TASK BRIEF: Please repeat only the material from the line with "The image size is (1024, 454)." to the line with "I will pos(162,134).", both included, with the requests kept and every coordinate in the answers shifted by -8.

DATA LINES:
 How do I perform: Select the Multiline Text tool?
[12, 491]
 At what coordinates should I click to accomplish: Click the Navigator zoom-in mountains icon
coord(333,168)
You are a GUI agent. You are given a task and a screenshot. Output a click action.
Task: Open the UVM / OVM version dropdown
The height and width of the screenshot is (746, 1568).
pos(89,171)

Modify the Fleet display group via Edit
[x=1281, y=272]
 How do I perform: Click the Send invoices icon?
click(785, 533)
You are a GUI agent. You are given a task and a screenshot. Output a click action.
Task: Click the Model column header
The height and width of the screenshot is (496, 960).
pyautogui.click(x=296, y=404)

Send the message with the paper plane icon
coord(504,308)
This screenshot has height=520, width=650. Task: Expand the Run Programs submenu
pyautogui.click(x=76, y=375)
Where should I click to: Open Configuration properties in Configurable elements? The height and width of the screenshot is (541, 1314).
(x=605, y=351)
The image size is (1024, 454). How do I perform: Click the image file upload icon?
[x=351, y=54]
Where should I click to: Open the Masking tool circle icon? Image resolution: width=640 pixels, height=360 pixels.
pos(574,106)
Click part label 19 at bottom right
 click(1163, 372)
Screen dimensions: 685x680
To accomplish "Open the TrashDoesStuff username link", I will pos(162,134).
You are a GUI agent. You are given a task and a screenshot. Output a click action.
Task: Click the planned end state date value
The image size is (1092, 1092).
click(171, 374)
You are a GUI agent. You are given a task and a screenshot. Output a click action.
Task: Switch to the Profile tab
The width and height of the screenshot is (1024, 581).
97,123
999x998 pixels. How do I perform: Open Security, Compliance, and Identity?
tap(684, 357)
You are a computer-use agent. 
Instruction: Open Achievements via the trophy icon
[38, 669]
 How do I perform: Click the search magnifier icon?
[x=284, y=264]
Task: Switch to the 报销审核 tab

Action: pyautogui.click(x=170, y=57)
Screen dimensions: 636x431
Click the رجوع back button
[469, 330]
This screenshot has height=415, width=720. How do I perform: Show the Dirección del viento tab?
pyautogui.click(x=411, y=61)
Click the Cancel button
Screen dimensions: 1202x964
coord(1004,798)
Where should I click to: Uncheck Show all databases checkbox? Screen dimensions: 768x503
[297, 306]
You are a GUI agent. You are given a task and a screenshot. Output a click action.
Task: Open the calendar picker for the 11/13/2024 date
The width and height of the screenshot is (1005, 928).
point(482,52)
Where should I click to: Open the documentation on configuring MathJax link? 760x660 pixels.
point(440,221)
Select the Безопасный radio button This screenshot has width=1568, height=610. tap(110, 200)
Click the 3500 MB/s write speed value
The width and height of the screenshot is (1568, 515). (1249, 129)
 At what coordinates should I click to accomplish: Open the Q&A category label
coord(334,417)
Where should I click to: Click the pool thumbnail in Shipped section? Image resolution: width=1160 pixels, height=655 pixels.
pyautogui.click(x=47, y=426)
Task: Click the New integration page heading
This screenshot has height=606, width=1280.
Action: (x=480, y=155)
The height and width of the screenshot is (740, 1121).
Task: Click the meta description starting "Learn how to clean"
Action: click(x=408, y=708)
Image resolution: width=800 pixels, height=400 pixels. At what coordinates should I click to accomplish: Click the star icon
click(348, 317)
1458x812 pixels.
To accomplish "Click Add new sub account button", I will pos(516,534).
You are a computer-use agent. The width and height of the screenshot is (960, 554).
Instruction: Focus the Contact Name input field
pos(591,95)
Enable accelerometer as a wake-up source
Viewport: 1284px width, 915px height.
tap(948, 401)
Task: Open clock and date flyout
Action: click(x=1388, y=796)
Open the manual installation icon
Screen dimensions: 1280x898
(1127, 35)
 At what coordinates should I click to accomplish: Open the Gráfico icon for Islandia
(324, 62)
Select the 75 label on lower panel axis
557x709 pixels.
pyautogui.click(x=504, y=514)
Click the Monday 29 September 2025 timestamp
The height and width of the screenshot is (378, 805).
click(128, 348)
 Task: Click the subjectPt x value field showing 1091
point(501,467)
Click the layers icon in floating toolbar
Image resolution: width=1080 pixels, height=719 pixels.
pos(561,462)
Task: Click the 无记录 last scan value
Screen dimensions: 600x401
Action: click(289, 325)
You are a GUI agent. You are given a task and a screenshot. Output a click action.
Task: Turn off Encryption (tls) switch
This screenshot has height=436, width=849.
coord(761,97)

RESPONSE FOR THIS EXERCISE:
The image size is (1024, 454). How do I perform: Click the image file upload icon?
[x=343, y=46]
Where should I click to: Open the Masking tool circle icon? Image resolution: width=640 pixels, height=360 pixels.
pos(566,98)
Click part label 19 at bottom right
 click(1155, 364)
Screen dimensions: 685x680
To accomplish "Open the TrashDoesStuff username link", I will pos(154,126).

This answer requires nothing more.